[Stored items]
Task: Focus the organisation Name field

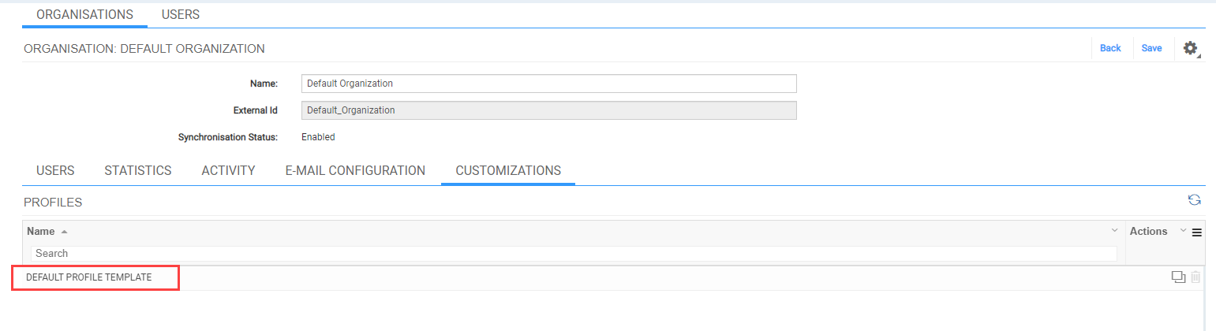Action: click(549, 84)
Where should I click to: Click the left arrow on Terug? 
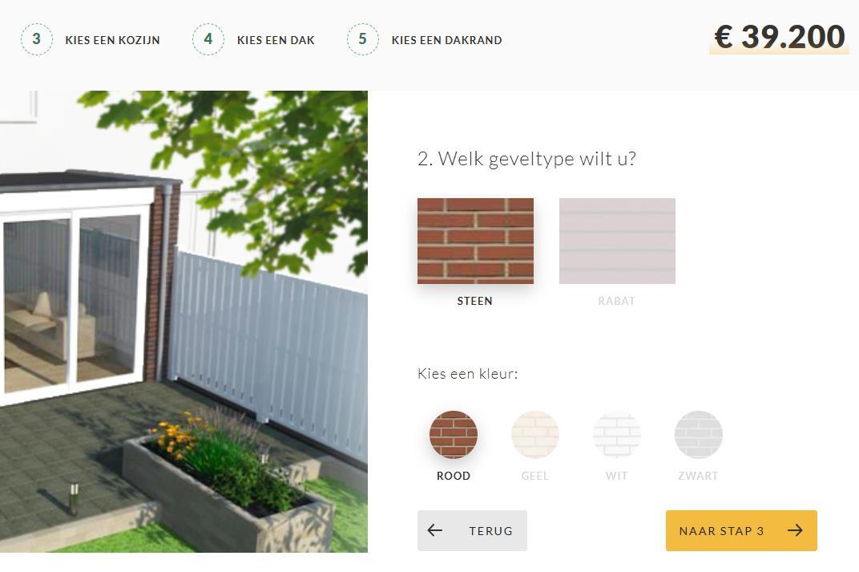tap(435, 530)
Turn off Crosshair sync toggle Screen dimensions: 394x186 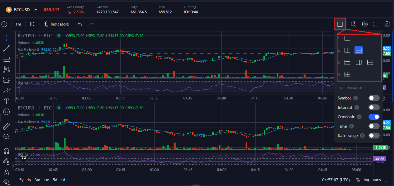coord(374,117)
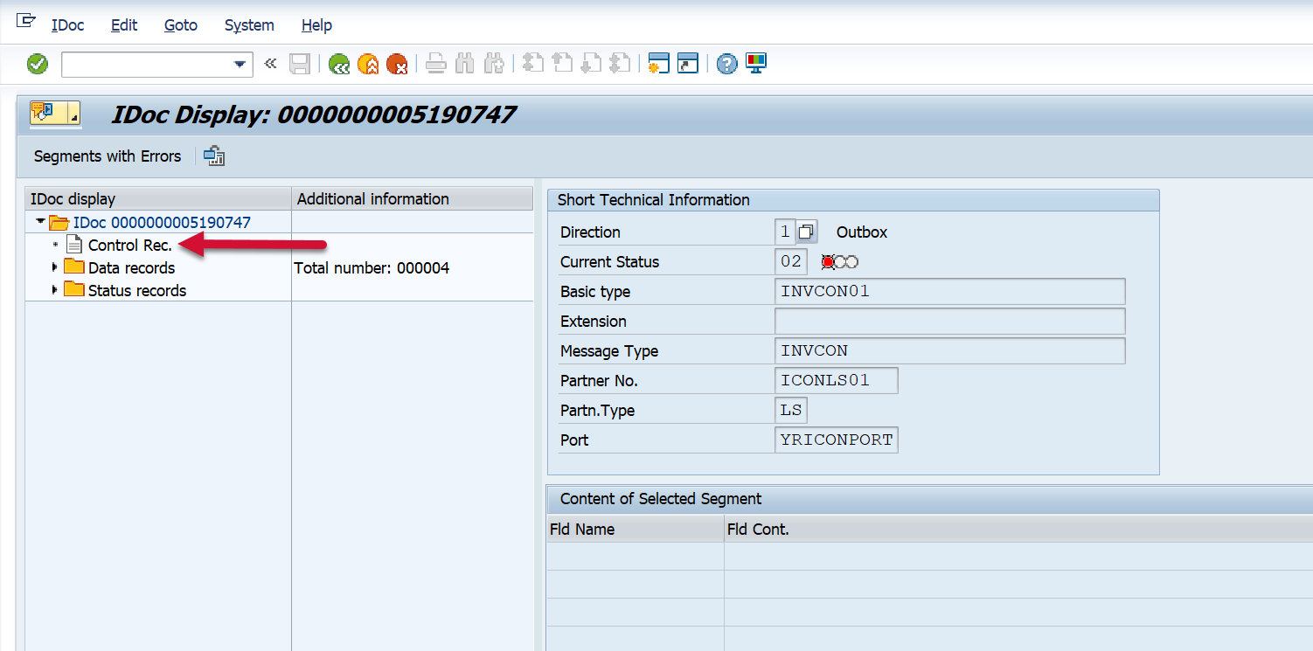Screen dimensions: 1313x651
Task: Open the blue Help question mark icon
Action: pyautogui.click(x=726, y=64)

...

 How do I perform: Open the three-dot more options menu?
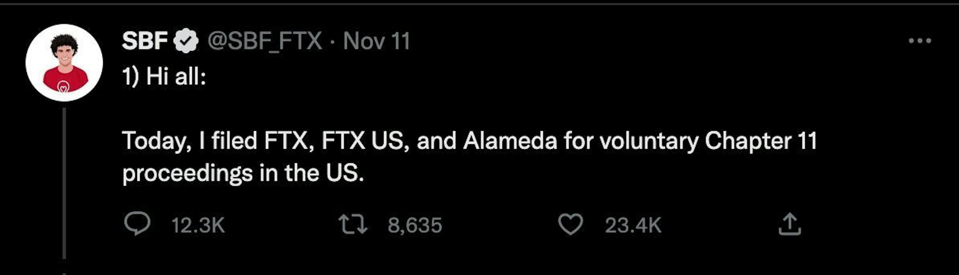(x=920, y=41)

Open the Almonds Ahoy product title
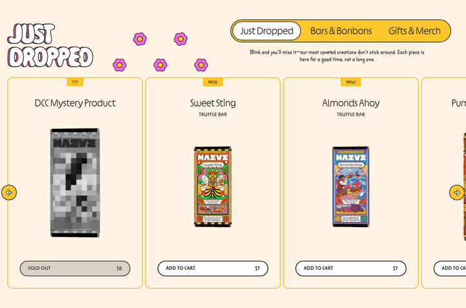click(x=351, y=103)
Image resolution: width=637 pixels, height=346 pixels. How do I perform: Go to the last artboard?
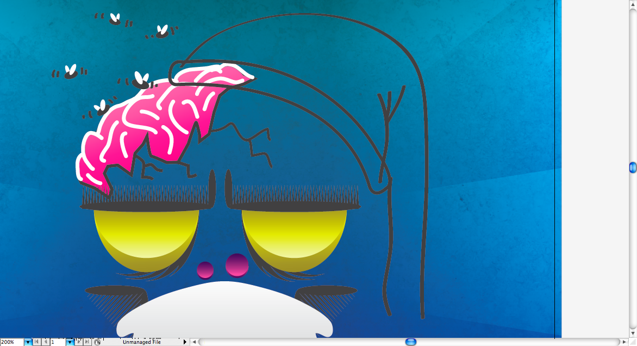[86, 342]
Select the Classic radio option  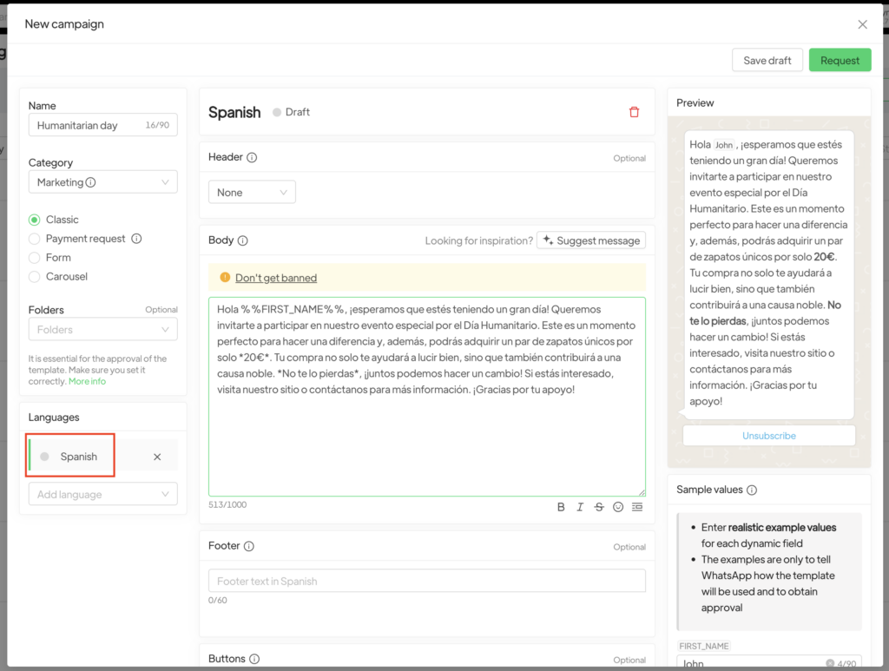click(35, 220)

--

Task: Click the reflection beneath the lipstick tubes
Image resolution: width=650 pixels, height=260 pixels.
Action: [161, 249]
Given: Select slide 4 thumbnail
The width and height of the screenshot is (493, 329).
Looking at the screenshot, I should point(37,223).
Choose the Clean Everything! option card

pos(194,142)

▶ EXERCISE PROMPT
The output should be exactly the lines above from the line containing "Task: Click the" to the line containing "Given: Select slide 4 thumbnail", inclusive, with no other lines.

▶ SOLUTION
Task: Click the reflection beneath the lipstick tubes
Image resolution: width=650 pixels, height=260 pixels.
Action: [161, 249]
Given: Select slide 4 thumbnail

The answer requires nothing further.